Japan’s first indigenously assembled F-35 was revealed on June 5 in Nagoya, Japan at the Mitsubishi Heavy Industries’ (MHI) F-35 Final Assembly and Check Out (FACO) facility. Japan purchased 42 F-35 fighters to replace its aging fleet of 80 F-4EJ Kai fighter aircraft. Lockheed Martin delivered the first four F-35As from its Fort Worth assembly line, but the remaining 38 aircraft will be assembled at the MHI FACO facility in Nagoya. Up to 40 percent of the components of the remaining 38 units will be manufactured domestically in Nagoya. However, the Japanese aerospace industry had hoped for much greater involvement in the production of F-35 components. The assembly of mostly imported parts had done little to support Japanese aerospace companies, who are contending with dropping orders, few future contracts on the horizon, and limited prospects of transitioning from parts suppliers to aircraft manufacturers.
The Canadian Department of National Defence released a review of the department on June 7 which outlines the need to increase the defense budget by 70 percent over the next ten years, reaching $24.3 billion by 2026/2027. Over the next twenty years, the Canadian government will invest approximately $62 billion on defense. Such an increase is necessary as Canada has several major defense procurements taking place in the near term, including the replacement of their aging CF-118 fleet and the acquisition of fifteen vessels under the Canadian Surface Combatant project. Canada plans on purchasing fifteen new surface combatants worth an estimated $30 billion that would replace the country’s Iroquois destroyers and Halifax frigates. The next generation fighter jet competition is underway as well, though uncertainty currently surrounds the procurement of eighteen F/A-18s following a trade dispute involving Bombardier between Boeing and the Canadian government. The procurement of Boeing’s Super Hornets was announced in November 2016 as an interim solution to the growing capability gap.
On June 8, the South Korean Ministry of Defense requested a record $38.7 billion budget for FY2018. Growing North Korean missile capabilities are a major factor in the budget request. Funding will go towards accelerating the Korea Air and Missile Defense system, the Kill Chain strike program, and the Korean Massive Punishment and Retaliation system. This could entail the leasing of foreign satellites, development of indigenous satellite systems, increased PAC-3 funding, increased procurement of cruise missiles and ballistic missiles that can strike deep within North Korea, and enhancement of special forces helicopters. Much of the budget will also go towards raising salaries for rank-and-file soldiers. South Korea’s new liberal Prime Minister Moon Jae-In has promised to increase wages for soldiers by up to 50 percent more than minimum wage. Privates are currently paid roughly $150 a month. This wage increase comes in the face of a conscript shortfall; roughly 28,000 able-bodied men are exempted every year due to academic studies or alternative service.

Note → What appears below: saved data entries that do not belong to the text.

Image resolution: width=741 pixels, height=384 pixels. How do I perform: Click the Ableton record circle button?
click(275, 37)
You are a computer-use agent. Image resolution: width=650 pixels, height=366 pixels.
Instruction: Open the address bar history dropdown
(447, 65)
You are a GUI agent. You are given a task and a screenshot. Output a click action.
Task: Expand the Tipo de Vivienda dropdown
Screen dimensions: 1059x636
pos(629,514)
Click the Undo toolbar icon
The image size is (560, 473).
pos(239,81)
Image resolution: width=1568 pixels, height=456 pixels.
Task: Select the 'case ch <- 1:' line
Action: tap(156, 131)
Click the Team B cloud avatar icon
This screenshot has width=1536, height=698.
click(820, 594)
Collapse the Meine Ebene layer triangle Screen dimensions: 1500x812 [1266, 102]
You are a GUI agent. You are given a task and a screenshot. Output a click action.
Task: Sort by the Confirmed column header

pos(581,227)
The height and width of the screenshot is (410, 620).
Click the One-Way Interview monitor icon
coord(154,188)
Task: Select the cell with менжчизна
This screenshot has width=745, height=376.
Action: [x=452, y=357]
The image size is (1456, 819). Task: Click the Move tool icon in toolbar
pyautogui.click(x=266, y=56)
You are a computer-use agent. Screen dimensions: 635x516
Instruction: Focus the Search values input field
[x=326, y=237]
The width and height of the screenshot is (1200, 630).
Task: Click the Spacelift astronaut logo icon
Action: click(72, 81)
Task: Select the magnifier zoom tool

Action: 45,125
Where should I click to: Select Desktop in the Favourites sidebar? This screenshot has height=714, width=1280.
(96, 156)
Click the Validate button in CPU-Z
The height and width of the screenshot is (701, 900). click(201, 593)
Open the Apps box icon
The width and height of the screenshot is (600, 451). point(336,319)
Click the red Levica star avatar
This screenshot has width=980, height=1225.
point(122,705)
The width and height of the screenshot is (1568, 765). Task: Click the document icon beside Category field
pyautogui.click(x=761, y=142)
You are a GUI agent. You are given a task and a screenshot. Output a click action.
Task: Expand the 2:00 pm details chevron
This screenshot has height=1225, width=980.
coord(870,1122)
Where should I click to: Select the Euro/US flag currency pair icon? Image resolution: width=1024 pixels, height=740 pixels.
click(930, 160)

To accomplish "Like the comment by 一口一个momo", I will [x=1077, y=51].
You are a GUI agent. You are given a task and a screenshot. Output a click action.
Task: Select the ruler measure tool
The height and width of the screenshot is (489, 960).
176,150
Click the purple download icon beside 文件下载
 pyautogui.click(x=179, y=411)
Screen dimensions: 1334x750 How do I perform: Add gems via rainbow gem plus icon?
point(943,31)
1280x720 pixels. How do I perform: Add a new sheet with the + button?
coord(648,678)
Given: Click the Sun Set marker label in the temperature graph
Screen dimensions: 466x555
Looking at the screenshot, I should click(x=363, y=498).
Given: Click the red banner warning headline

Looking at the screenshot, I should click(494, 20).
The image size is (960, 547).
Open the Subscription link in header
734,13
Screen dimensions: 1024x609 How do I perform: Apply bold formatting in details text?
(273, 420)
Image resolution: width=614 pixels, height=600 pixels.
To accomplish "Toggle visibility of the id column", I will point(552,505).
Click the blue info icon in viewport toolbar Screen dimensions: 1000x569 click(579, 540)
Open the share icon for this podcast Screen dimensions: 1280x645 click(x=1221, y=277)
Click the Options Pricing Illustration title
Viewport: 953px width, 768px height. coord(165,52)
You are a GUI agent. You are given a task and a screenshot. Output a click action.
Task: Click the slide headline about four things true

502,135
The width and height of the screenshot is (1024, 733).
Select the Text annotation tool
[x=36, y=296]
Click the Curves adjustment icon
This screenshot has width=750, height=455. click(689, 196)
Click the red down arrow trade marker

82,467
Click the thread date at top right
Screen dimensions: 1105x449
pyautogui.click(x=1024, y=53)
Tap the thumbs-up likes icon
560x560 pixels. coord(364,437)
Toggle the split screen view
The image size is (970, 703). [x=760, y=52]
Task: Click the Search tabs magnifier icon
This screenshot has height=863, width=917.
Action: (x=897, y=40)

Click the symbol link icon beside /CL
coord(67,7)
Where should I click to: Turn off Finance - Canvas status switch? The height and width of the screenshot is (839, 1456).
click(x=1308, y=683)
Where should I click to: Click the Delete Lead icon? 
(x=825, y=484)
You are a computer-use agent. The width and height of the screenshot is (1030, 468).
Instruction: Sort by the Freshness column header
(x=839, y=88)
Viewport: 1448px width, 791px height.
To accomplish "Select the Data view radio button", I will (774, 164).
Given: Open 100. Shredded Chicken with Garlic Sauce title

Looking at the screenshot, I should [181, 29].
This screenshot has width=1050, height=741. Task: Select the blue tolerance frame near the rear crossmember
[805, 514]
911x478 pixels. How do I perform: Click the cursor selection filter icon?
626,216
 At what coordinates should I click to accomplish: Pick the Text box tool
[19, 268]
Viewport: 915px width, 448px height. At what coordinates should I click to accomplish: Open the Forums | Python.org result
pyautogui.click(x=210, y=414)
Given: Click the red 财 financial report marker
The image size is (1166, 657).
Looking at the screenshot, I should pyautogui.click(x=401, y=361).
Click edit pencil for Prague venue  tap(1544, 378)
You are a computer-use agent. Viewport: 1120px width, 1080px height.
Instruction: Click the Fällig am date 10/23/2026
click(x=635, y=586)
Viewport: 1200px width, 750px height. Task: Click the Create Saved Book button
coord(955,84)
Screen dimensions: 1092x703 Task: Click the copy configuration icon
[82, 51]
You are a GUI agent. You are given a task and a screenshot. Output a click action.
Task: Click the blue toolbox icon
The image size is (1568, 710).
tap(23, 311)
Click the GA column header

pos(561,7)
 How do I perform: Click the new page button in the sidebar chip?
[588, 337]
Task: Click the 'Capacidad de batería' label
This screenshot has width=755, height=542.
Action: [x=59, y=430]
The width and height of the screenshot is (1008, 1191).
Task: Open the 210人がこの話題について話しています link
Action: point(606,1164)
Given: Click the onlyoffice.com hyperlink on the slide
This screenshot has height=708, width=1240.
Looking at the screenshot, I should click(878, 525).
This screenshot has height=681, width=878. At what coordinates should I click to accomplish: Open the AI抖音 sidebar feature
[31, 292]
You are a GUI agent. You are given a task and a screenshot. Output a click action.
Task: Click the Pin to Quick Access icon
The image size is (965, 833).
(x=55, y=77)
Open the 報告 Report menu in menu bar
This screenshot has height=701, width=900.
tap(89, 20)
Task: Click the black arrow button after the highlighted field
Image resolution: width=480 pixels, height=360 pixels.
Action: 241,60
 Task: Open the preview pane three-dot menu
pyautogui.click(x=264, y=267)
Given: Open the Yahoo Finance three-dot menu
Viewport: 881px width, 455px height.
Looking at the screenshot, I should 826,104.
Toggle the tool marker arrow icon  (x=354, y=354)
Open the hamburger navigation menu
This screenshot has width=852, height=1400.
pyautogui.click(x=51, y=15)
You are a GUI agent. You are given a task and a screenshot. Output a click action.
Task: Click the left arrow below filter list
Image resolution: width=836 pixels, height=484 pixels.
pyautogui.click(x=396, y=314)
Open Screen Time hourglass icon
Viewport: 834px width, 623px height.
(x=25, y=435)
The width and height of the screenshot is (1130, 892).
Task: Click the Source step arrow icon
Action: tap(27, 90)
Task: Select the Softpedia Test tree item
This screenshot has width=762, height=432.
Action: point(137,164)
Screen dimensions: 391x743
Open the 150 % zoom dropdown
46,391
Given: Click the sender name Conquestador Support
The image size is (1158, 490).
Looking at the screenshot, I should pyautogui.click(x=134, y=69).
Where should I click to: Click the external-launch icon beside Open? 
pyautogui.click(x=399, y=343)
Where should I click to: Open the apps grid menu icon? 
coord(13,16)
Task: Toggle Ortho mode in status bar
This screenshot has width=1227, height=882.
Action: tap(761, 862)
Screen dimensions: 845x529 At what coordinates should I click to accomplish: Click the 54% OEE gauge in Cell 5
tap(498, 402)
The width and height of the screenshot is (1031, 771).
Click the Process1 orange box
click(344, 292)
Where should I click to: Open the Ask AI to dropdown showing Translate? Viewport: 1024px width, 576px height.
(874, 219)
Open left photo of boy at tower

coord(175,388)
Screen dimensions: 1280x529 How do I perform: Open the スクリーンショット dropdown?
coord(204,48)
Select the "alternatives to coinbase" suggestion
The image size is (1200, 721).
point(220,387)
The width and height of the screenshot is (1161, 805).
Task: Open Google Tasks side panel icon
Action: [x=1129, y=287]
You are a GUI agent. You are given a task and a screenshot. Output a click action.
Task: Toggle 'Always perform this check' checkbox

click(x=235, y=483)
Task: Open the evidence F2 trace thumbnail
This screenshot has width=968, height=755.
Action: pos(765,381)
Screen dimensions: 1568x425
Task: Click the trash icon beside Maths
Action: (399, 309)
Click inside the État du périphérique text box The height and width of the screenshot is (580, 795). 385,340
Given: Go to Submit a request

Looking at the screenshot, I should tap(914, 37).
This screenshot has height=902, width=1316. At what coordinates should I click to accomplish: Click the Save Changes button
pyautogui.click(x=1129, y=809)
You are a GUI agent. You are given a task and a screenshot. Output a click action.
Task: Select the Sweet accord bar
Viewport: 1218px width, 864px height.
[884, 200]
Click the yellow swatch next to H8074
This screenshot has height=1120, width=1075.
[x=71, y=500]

On June 8th, it was reported that the Russian firm Rostec will be supplying Ka-52K attack helicopters to Egypt, although a contract has not yet been signed. According to reports, 46 rotorcraft will be delivered in total, although the delivery schedule has not been disclosed. The new rotorcraft will be deployed from Egypt’s Mistral amphibious landing ships, and can perform a variety of maritime-related combat and rescue operations.